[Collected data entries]
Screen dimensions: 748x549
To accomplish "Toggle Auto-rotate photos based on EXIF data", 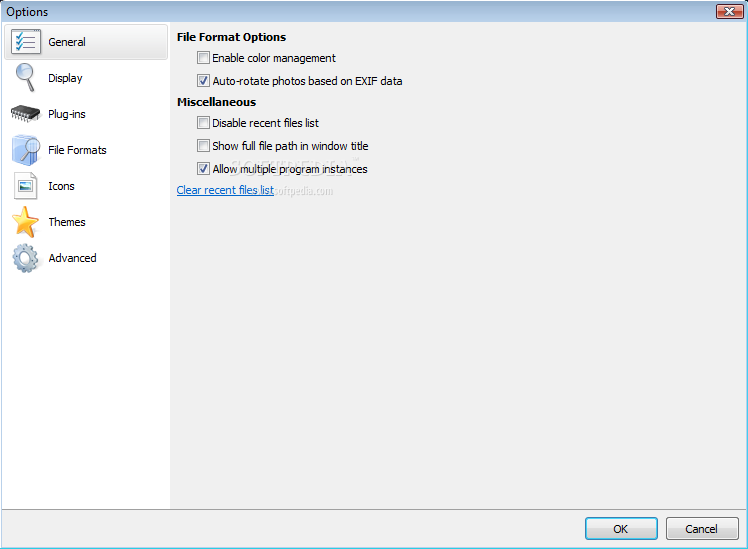I will (x=203, y=81).
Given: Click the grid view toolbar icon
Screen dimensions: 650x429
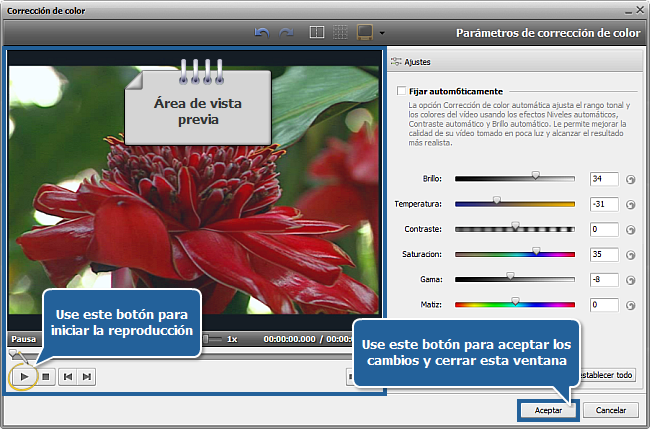Looking at the screenshot, I should coord(341,33).
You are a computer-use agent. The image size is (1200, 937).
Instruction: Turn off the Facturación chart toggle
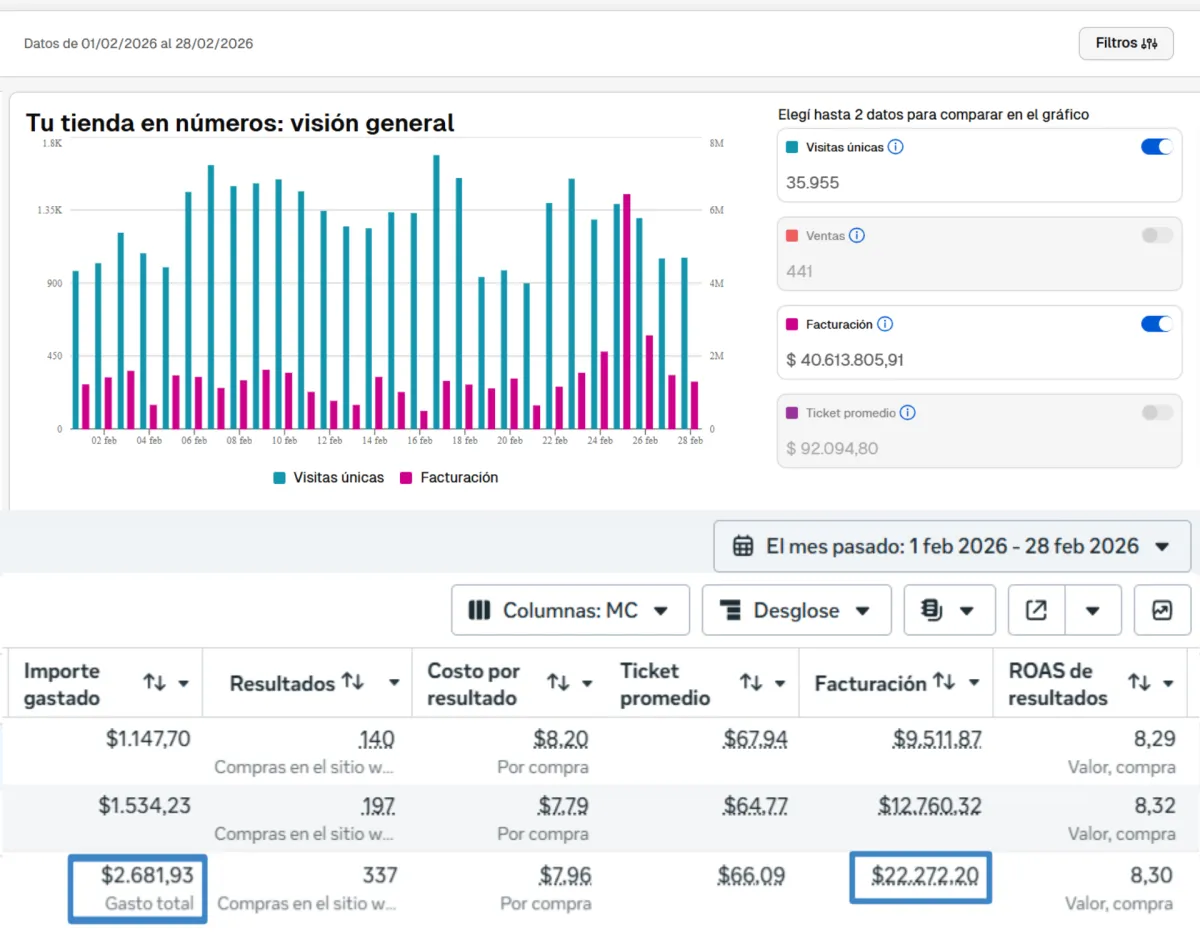click(x=1156, y=324)
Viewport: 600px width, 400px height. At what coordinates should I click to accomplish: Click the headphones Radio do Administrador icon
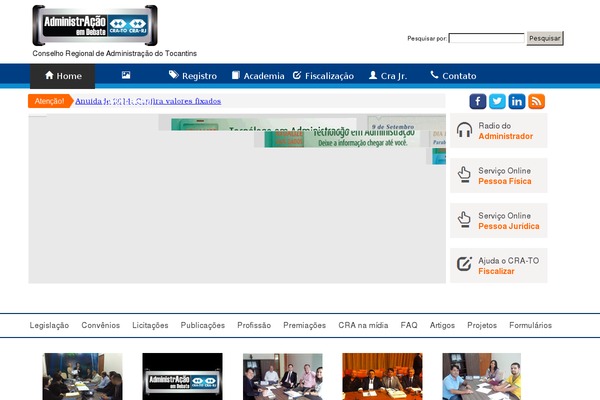click(464, 130)
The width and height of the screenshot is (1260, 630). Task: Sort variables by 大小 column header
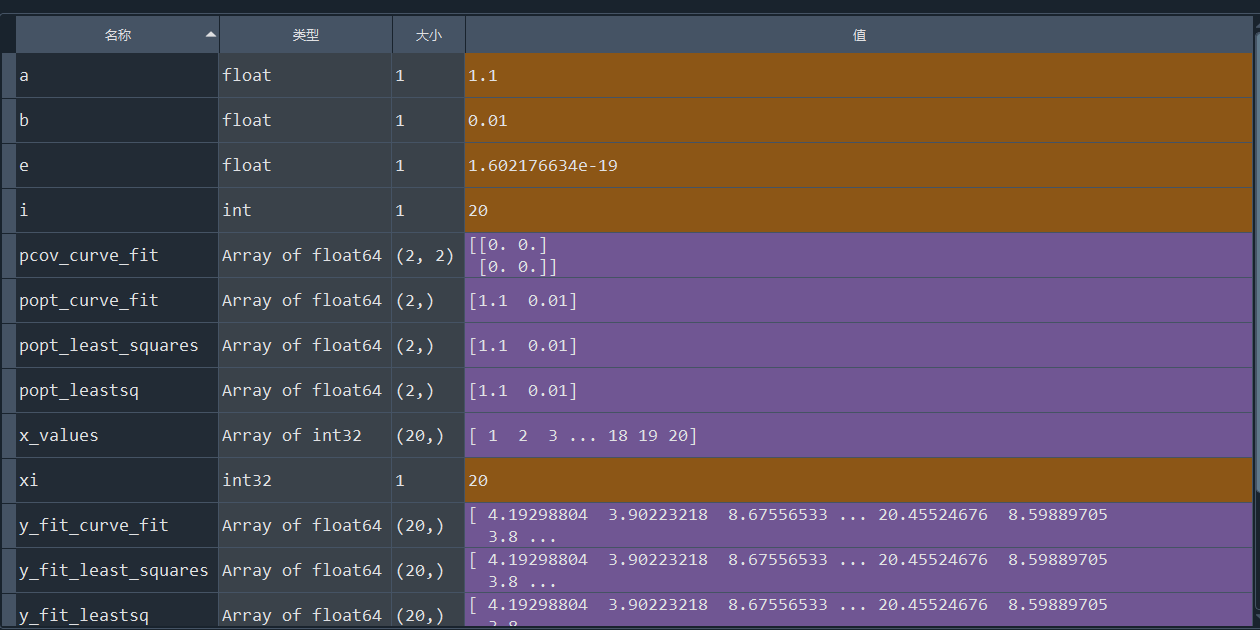coord(428,35)

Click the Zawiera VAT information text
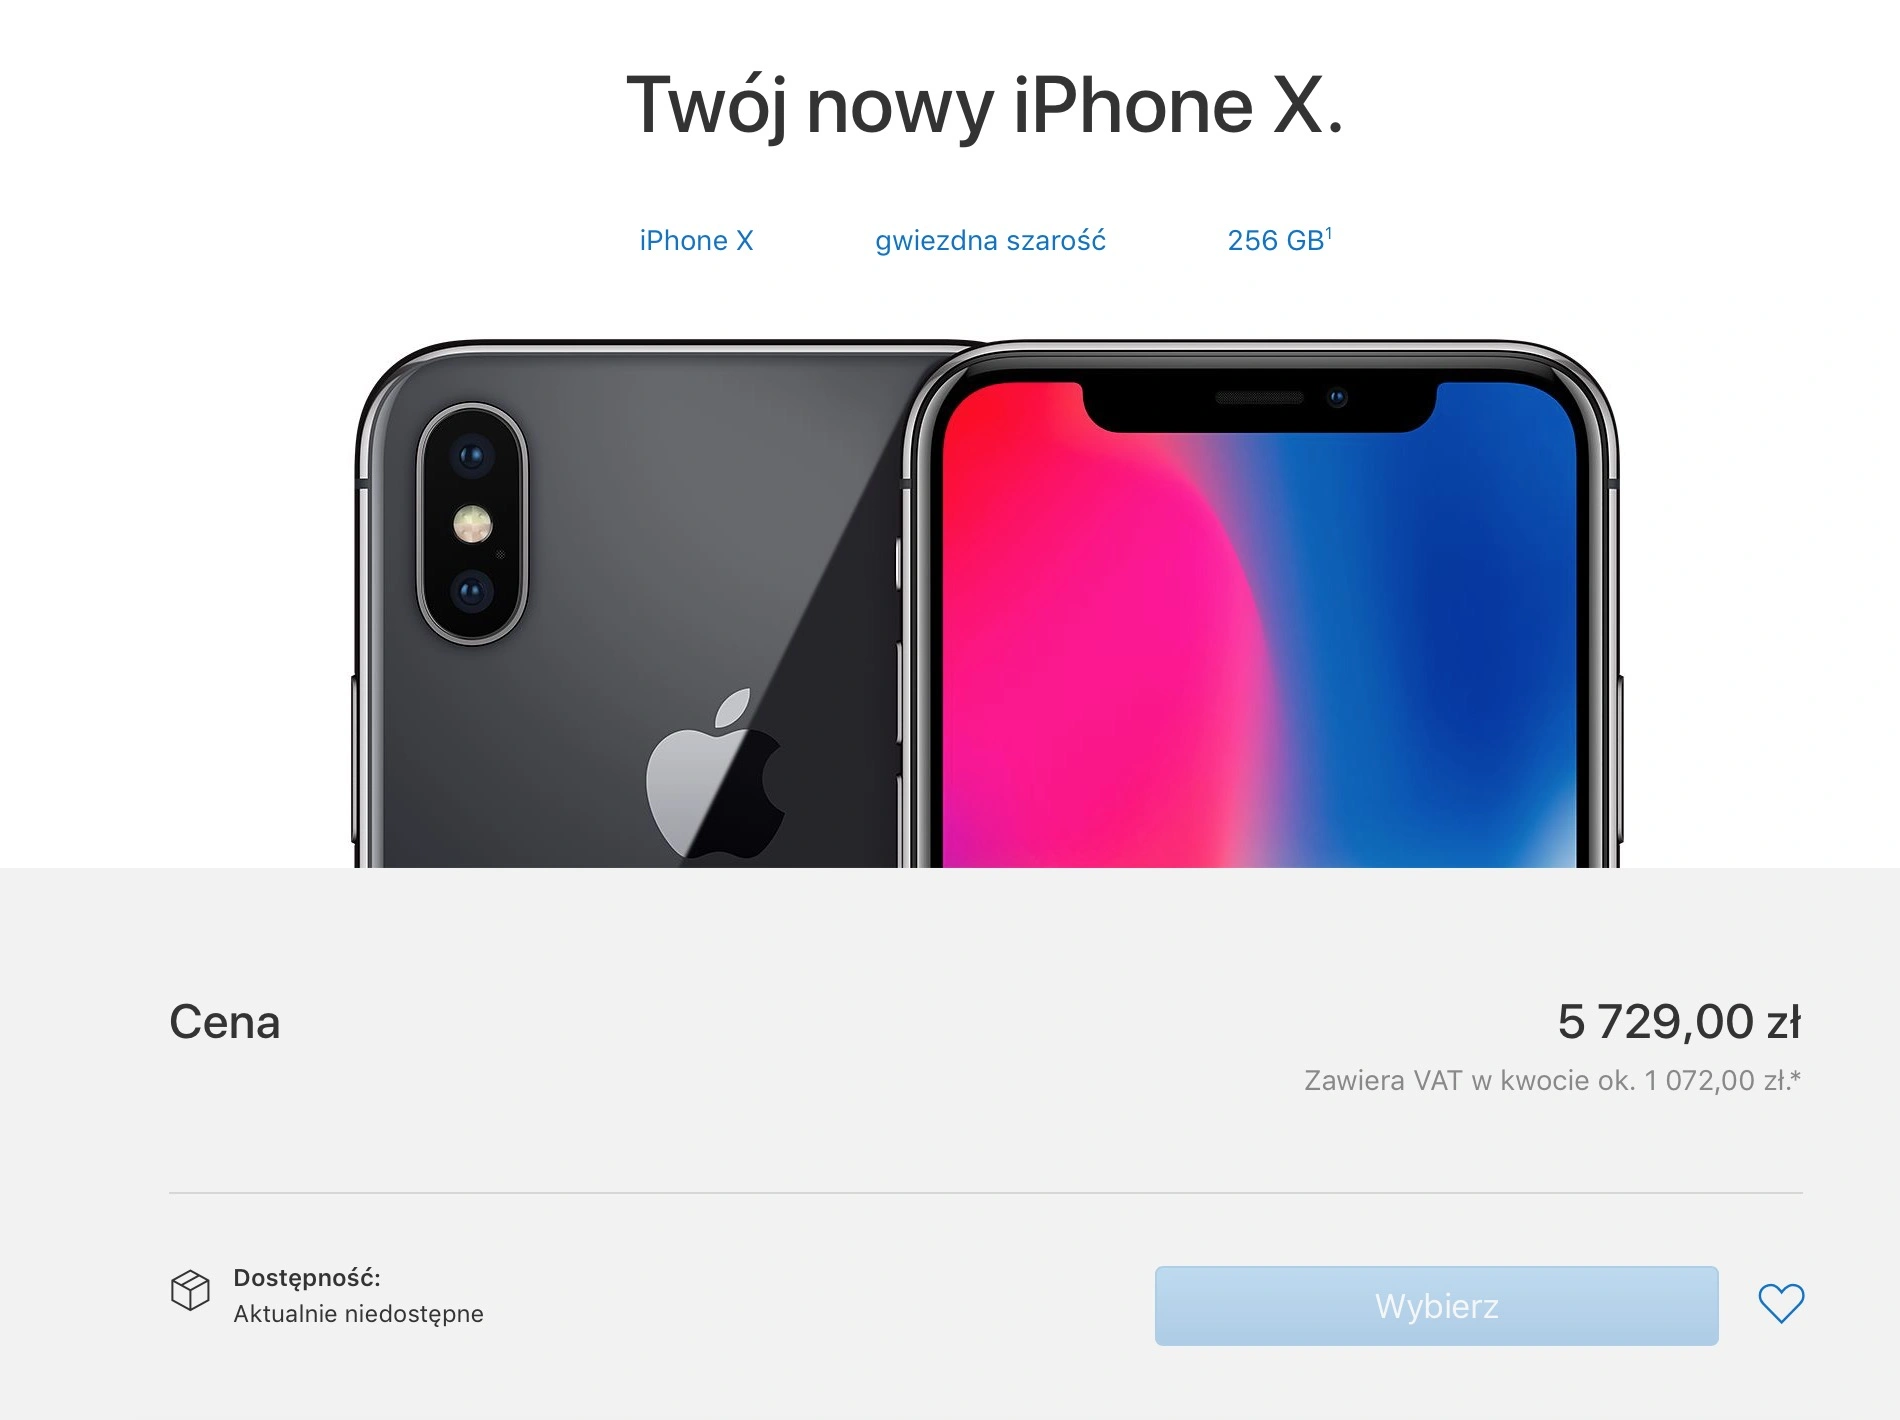[x=1552, y=1080]
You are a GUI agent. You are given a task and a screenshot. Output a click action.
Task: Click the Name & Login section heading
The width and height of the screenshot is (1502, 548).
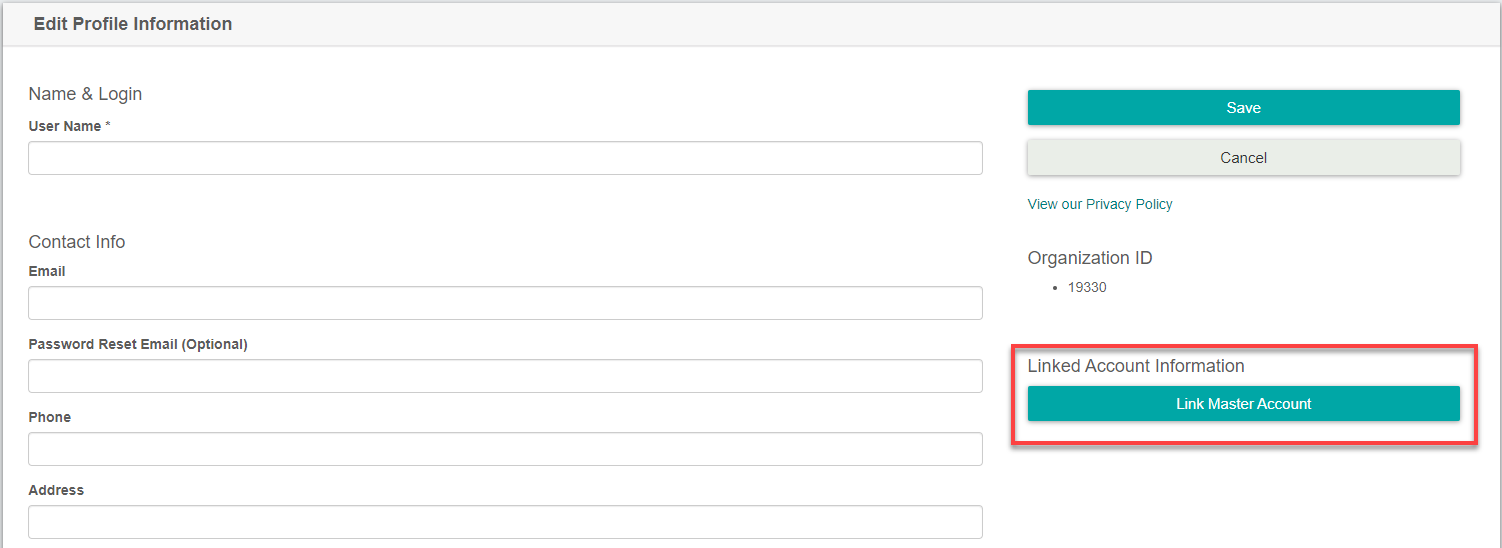pyautogui.click(x=85, y=94)
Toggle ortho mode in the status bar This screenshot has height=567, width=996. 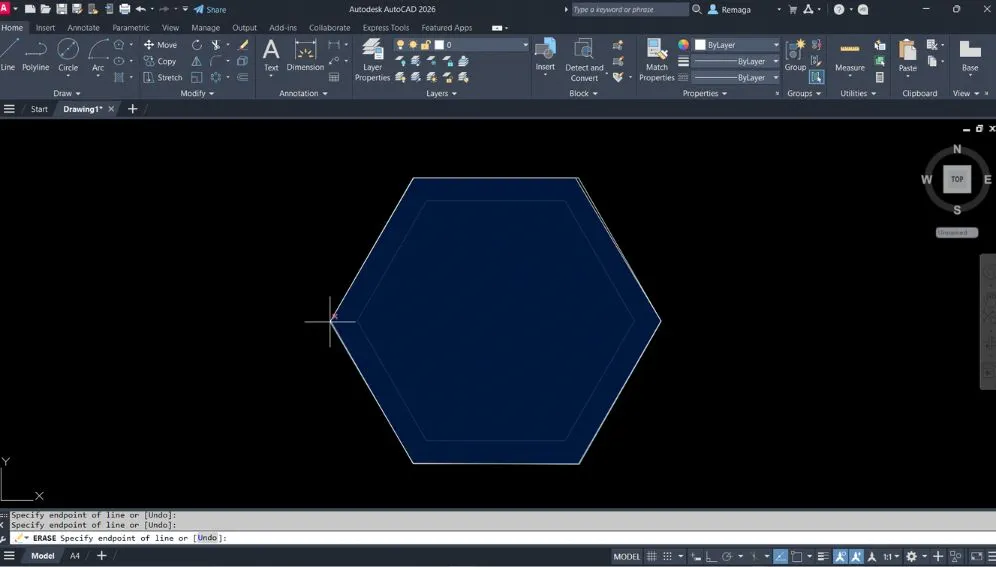click(711, 556)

Task to carry out = Reproduce the part of the material above that opens with the line containing "You are a computer-use" and closes with the line containing "click(464, 130)", both lines included. Leave the pictures out of your answer.

The answer =
You are a computer-use agent. The image size is (1200, 937).
Instruction: Turn off the Facturación chart toggle
click(x=1156, y=324)
Viewport: 600px width, 400px height. At what coordinates should I click to accomplish: Click the headphones Radio do Administrador icon
click(464, 130)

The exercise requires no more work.